Антонина Петровна стояла посреди кухни и смотрела на закрытую дверь зала. Оттуда доносился смех, весёлые голоса. Её голоса там не было. Как будто она вообще не существовала.

Она посмотрела на свои руки — худые, в венах, в старых пятнах. Эти руки растили Ирину, работали на трёх работах, чтобы дочери хватало на всё. Эти руки отдавали последнее.

И вот чем это обернулось.

Утром Антонина Петровна проснулась рано. В квартире стояла тишина — после вчерашнего все спали мёртвым сном. Она прошла в зал. На столе валялись объедки, пустые бутылки, грязные тарелки.

Она открыла свой старый сервант и достала документы на квартиру. Долго смотрела на них, потом аккуратно сложила и положила в сумку.

В восемь утра постучала в спальню дочери.

— Чего?! — сонно пробурчала Ирина.

— Вставайте. Нам надо поговорить.

— Мам, ты охренела?! Который час?!

— Вставайте, — спокойно повторила Антонина Петровна. — Или я сама начну собирать ваши вещи.

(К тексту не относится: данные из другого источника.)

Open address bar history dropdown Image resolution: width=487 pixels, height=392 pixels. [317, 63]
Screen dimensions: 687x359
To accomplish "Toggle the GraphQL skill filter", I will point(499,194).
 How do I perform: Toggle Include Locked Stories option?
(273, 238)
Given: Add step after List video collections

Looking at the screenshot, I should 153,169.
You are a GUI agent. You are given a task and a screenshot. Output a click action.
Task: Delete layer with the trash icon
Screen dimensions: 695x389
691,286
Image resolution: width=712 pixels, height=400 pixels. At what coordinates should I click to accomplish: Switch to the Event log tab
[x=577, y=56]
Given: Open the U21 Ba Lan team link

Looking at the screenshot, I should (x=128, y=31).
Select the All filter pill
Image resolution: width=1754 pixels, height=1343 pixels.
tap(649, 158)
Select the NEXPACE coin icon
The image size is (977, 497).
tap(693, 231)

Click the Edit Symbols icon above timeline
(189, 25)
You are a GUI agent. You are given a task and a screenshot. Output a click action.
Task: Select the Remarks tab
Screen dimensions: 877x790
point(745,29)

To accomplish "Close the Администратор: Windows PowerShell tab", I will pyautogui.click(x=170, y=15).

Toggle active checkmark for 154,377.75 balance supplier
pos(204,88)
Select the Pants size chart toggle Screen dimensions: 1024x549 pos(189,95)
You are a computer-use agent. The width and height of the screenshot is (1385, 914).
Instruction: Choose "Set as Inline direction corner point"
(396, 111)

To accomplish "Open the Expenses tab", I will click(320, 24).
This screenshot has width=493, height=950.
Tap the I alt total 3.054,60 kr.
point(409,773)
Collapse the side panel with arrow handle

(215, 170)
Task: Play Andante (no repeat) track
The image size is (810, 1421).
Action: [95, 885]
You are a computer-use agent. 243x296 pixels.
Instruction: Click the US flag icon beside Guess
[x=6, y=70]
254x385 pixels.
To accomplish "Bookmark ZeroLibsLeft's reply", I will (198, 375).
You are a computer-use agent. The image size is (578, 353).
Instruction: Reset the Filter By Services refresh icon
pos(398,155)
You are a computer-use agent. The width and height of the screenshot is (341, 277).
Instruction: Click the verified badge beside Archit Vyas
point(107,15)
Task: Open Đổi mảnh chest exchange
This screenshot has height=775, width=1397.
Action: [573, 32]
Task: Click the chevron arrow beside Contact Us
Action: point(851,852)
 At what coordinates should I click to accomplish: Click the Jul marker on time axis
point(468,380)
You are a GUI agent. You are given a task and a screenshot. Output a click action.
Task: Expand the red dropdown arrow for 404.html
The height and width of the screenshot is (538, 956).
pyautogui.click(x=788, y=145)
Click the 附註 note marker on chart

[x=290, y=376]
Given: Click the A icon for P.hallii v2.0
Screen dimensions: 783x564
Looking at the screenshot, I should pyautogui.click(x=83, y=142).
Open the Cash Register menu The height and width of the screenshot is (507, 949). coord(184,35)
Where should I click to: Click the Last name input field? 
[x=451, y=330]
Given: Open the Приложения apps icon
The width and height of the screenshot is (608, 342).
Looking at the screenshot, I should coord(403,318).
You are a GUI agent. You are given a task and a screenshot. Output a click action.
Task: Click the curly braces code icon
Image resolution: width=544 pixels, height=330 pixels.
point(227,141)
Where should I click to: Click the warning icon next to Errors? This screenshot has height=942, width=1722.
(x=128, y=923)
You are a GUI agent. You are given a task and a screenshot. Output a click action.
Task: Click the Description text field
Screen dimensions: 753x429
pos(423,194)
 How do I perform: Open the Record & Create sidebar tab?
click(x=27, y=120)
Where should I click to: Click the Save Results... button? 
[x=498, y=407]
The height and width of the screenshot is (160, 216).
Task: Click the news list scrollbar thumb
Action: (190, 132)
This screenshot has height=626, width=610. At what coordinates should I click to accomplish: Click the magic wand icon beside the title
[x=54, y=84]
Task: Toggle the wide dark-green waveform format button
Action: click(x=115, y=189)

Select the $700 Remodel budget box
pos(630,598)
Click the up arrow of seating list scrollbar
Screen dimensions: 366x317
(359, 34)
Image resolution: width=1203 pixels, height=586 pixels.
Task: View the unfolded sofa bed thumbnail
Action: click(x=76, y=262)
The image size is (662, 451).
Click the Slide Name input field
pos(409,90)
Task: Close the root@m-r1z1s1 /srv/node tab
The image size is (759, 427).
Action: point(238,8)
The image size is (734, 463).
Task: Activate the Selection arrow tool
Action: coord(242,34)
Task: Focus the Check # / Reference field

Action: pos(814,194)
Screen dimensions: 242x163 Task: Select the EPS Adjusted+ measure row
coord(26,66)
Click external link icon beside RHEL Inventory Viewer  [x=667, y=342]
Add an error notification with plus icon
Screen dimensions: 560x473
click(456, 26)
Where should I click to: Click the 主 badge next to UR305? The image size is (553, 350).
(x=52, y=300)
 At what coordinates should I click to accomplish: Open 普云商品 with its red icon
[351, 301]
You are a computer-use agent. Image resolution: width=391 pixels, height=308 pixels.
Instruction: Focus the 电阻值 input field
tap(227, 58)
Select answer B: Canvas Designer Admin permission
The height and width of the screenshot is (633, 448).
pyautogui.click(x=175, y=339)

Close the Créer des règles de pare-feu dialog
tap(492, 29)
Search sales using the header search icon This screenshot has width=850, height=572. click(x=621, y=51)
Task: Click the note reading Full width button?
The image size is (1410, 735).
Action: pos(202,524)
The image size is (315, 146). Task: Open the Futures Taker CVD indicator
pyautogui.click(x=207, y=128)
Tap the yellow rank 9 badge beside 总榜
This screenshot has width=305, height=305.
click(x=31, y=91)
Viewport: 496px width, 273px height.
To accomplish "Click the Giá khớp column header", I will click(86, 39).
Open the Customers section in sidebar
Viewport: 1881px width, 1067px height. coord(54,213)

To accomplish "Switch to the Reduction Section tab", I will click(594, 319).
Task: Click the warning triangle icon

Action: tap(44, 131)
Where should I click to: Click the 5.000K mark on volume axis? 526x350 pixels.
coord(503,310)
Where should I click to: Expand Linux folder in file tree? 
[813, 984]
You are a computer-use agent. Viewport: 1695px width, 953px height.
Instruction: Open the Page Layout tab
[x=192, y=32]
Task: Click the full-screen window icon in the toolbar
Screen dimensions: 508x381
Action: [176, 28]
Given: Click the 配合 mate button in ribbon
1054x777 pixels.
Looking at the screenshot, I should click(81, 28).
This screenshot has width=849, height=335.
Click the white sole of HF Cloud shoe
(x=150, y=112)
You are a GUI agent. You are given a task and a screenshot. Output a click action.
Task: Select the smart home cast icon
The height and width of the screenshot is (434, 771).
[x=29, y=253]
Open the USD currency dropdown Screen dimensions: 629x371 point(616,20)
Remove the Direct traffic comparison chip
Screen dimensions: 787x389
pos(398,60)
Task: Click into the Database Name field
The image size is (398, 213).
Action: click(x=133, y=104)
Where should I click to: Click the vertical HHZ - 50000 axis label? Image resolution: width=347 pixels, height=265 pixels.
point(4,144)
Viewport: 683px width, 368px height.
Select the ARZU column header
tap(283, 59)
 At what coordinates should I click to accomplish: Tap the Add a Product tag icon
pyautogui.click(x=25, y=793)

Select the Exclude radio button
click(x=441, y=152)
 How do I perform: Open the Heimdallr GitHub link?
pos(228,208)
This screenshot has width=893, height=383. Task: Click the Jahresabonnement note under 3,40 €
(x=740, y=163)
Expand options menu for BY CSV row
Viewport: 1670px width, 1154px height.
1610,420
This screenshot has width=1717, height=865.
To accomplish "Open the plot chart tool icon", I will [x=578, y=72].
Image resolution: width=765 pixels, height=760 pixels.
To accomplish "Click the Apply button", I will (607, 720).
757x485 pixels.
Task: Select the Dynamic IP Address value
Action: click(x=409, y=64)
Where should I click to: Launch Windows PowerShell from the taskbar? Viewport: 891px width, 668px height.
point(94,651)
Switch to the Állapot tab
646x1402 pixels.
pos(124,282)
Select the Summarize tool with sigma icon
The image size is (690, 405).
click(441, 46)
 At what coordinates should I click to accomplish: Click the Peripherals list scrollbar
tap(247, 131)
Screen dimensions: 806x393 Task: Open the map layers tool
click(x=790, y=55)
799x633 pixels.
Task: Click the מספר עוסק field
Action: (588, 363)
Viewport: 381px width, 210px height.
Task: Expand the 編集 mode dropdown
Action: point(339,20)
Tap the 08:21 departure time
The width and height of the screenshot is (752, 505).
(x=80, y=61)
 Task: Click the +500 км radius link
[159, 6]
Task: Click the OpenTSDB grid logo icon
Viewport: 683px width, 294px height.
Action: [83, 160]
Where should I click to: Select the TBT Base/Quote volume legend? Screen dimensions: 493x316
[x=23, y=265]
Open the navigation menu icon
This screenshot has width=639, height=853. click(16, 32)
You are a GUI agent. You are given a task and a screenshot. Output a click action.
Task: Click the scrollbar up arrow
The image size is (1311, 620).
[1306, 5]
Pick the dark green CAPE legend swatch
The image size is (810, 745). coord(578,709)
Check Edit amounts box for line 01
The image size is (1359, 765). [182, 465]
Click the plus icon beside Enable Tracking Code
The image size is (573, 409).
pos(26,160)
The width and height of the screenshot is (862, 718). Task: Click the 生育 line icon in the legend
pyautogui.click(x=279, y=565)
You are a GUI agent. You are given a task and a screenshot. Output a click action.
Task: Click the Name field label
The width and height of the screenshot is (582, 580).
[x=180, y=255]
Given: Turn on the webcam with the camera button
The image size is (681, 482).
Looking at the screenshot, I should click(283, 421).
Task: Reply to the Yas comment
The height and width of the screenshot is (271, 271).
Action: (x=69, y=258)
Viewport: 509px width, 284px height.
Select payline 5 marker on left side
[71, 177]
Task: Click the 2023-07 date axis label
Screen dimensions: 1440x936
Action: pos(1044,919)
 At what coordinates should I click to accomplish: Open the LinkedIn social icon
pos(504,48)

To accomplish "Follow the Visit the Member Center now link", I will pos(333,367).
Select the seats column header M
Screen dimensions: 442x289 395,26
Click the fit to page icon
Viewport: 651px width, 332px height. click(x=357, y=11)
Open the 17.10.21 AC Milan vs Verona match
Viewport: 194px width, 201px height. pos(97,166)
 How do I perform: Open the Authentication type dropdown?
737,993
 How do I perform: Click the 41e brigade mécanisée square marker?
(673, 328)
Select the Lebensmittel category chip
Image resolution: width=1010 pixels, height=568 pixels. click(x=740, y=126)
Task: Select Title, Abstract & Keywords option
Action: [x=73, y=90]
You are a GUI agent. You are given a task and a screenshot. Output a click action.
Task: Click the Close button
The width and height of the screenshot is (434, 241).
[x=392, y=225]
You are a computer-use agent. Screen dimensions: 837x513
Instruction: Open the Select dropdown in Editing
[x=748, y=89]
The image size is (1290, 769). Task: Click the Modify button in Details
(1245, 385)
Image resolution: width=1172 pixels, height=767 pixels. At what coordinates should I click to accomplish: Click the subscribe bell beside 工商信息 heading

Через двадцать минут вся семья сидела на кухне. Серёжа хмуро смотрел в пол, Ирина нервно теребила халат, дети жались по углам.

— Слушайте меня внимательно, — Антонина Петровна положила на стол документы. — Это моя квартира. И я решила, что дальше так жить не буду.

— Мам, ты чего это?

— Молчи, — впервые за три года она повысила голос. — Три года я вас кормила. Отдавала последнее. Голодала. А вчера вы назвали меня нахлебницей. В моём доме.

— Да это Серёжа был пьяный...

— Заткнись, Ирина, — отрезала мать. — У вас три месяца. Найдёте жильё и съедете. Если через три месяца вы будете здесь — я продам квартиру и сниму себе однушку. А вы разбирайтесь сами.

— Мама! — Ирина вскочила. — Ты не можешь!

— Могу. И буду. — Антонина Петровна встала. — А пока вы здесь — никаких моих денег. Ни копейки. Живите на свои. Коммуналку — ваша половина, как вы хотели. Продукты — сами покупайте.

— Но мам...

— Всё. Разговор окончен.

Она прошла в свою комнату и закрыла дверь. Села на кровать, и только тогда руки задрожали. Но внутри впервые за долгое время было спокойно.

А вечером пришла Людмила Ивановна с кастрюлей борща:

— Тонь, держись. Правильно сделала.

Антонина Петровна улыбнулась. Впервые за три года — по-настоящему улыбнулась.

Они сидели на кухне, пили чай с пирожными, которые принесла соседка. А за стеной слышались приглушённые голоса — Ирина и Серёжа что-то обсуждали.

Пусть обсуждают. Это больше не её проблема.